NOT as sweet as Barnsley’s victory against their West Yorkshire rivals on April 26, 1997, but pretty good for Reds supporters nevertheless.
That Spring afternoon 17 and a half years ago when Barnsley triumphed 2-0 to book their place in the top flight for the first and so far only time in their history arguably represented Danny Wilson’s finest managerial hour.
Fast forward to yesterday and the Reds’ chief was afforded another choice occasion against Bradford, albeit without the ecstatic highs of that day.
No one could argue with the merit of the three points earned by the Reds, with the purpose, resolution and streetwise solidity that had characterised Bradford on their travels so far this season dissolving at Oakwell.
It was all somewhat underwhelming from the Bantams, who over the past few years can hardly be described as camera-shy, having reserved their best for several matches on Sky TV in modern times, most recently against Leeds United earlier this season.
But the star entertainment on this occasion was provided by Barnsley, who secured back-to-back wins for the first time this season in some style and their first in the league at Oakwell since August 23.
Having thrown down the gauntlet to his strikers ahead of the game, Wilson’s words were clearly heeded with man of the match Sam Winnall crowning an excellent performance with a predatory second goal for the Reds and late replacement Kane Hemmings netting a late third in stoppage time.
This said, Barnsley did things the hard way after trailing 1-0 inside the first minute, showing commendable character and spirit given their travails at Oakwell this calendar year, which had seen them triumph in just five of their previous 15 matches in all competitions.
Bradford had enjoyed a serene start to the season in comparison to their rivals and, bathed in autumnal sunshine in the away end, the sizeable City contingent were in good voice from the first whistle and were on their feet as early as the 44th second.
Matters on the road have invariably gone City’s way so far this term and Jason Kennedy fired them in front in the opening minute.
Neat build-up play instigated by Mark Yeates, playing in the pocket just behind Aaron Mclean and Billy Clarke, ended with him supplying the industrious midfielder, whose drilled low shot found its way past Ross Turnbull, although the goalkeeper did get a touch to it.
For a side reeling after successive home losses to Swindon Town and MK Dons, it was a further blow in the solar plexus for Barnsley, all this against a side so consistent on their travels.
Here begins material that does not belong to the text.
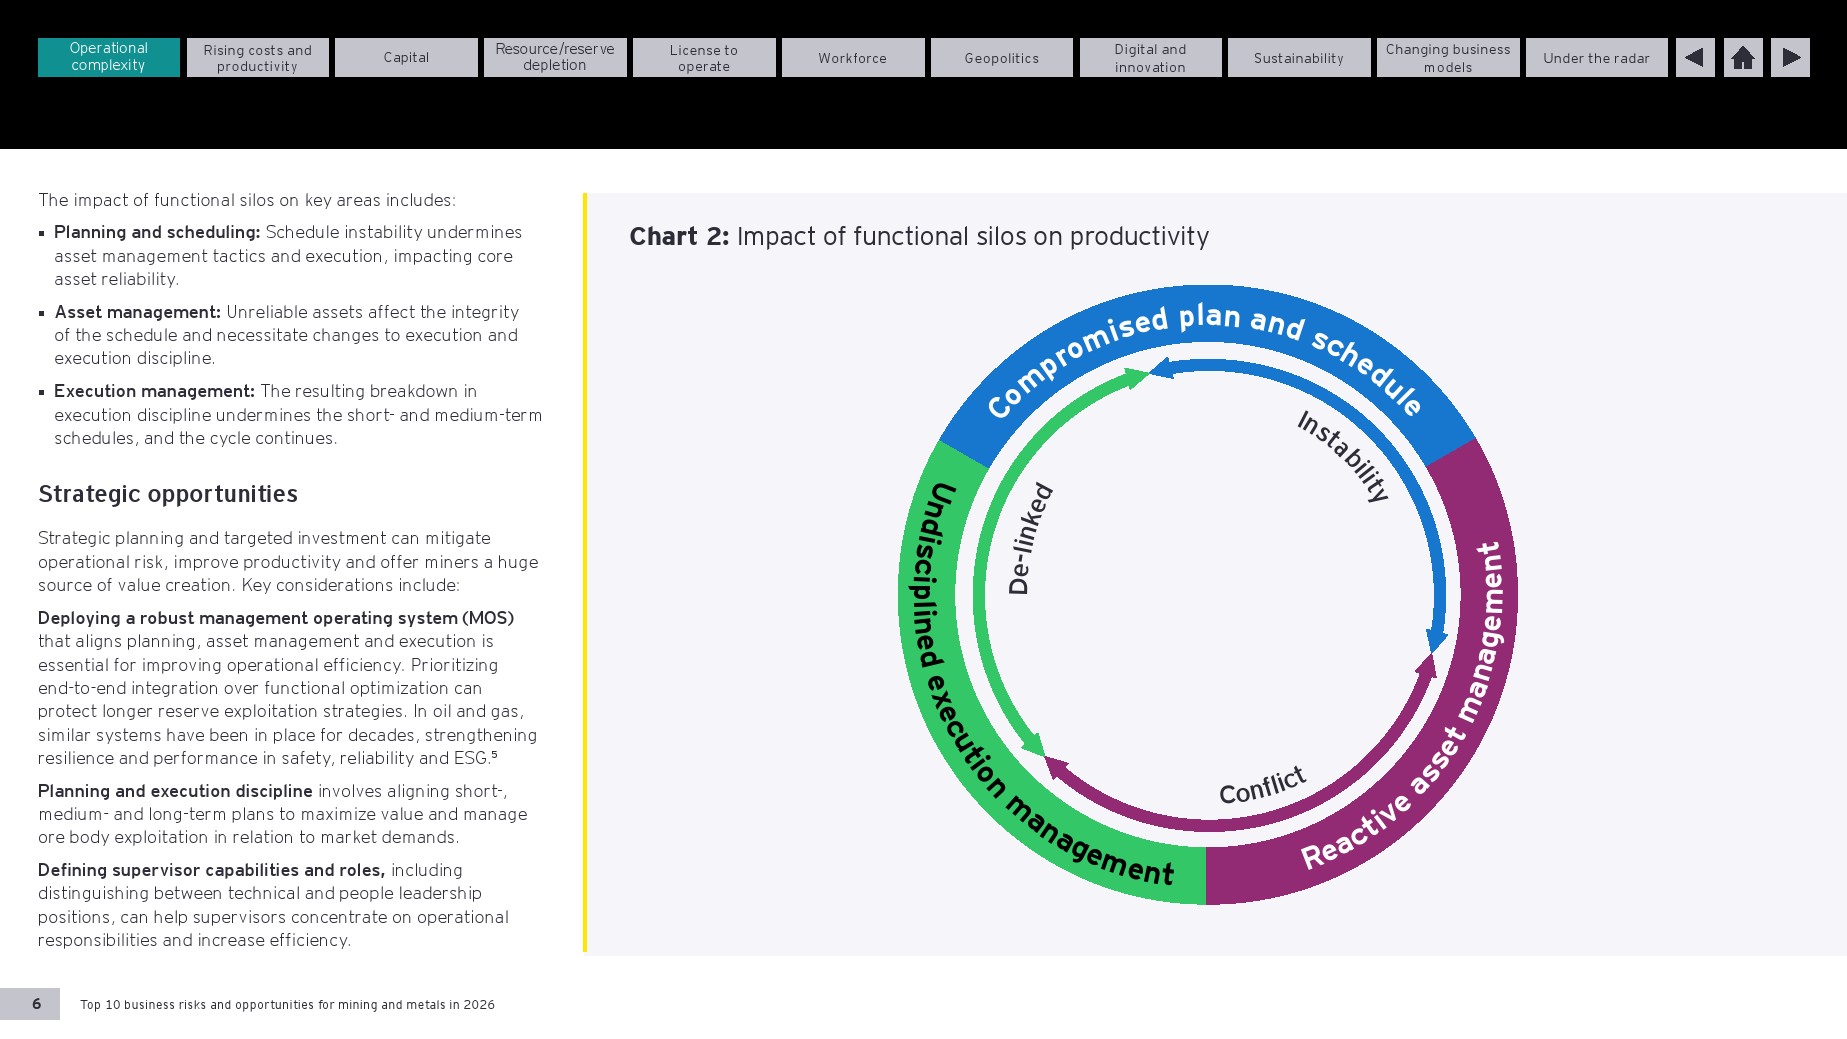Screen dimensions: 1847x1039
Task: Advance with the next page arrow
Action: (x=1790, y=58)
To their credit, Barnsley refused to feel sorry for themselves and attempted to make things happen with an eye-catching save from Jordan Pickford denying them a leveller on eight minutes when he clawed away Luke Berry’s piledriver.
It was the outstanding contribution of an accomplished first-half showing from the Sunderland loanee, who also displayed his mettle to deny lone frontman Winnall, twice, and also divert a goalbound shot from Conor Hourihane, who added to his burgeoning reputation with a polished performance.
Fresh from his magnificent strike in midweek at Oldham, former League Two Golden Boot winner Winnall saw a fierce strike beaten away by Pickford, with the England Under-20 international also grasping a header in the nick of time from the forward just before the interval.
Winnall, who took the fight to City’s rearguard all game, also clipped the woodwork with a firmly-struck shot after good work from Devante Cole, who provided support for the former Scunthorpe forward alongside another loanee, Ryan Williams.
After the perfect start, the visitors lacked urgency for the most part and seemed content to try to wait for things to happen rather than take the initiative and in the final analysis, they paid the price for that.
Their only other threatening first-half moment came when Billy Clarke hooked the ball wide after Rory McArdle flicked on Alan Sheehan’s corner.
The only thing lacking in a very presentable first half from the Reds was a goal, but supporters did not have to wait long for some overdue reward on the restart.
It came three minutes in when an exemplary free-kick delivery on the right by Hourihane begged to be attacked and, unfortunately for Bradford, the telling contribution arrived from McArdle, who diverted the cross past Pickford while under considerable pressure from Lewin Nyatanga.
The goal visibly lifted and energised the crowd, with Barnsley assuming the box seat for the rest of the game, while Bradford, attacking their 2,000-strong support, flattered to deceive.
Winnall shot wide before he then claimed his prize, scoring the sort of poacher’s goal which persuaded Wilson to fork out a six-figure fee to beat several rivals for his services in the summer.
Again, Hourihane manufactured proceedings, setting up the overlapping Nyatanga, whose low cross was dispatched clinically and joyously by Winnall.
Winnall was then denied by Pickford, who made another smart stop, and at the other end, in a rare foray, Kennedy hared away down the right, but no one got a touch to his ball across the face of goal.
Hourihane then fired wide before substitute Ollie McBurnie struck a half-chance into the away stand.
Deep in stoppage time, gloss was put on an uplifting day for the hosts when substitute Hemmings coolly slotted the ball past Pickford for the hosts’ third after Hourihane’s effort was blocked.
It was fitting as the day had seen the hosts have 22 efforts on goal, with Bradford managing just one effort on target.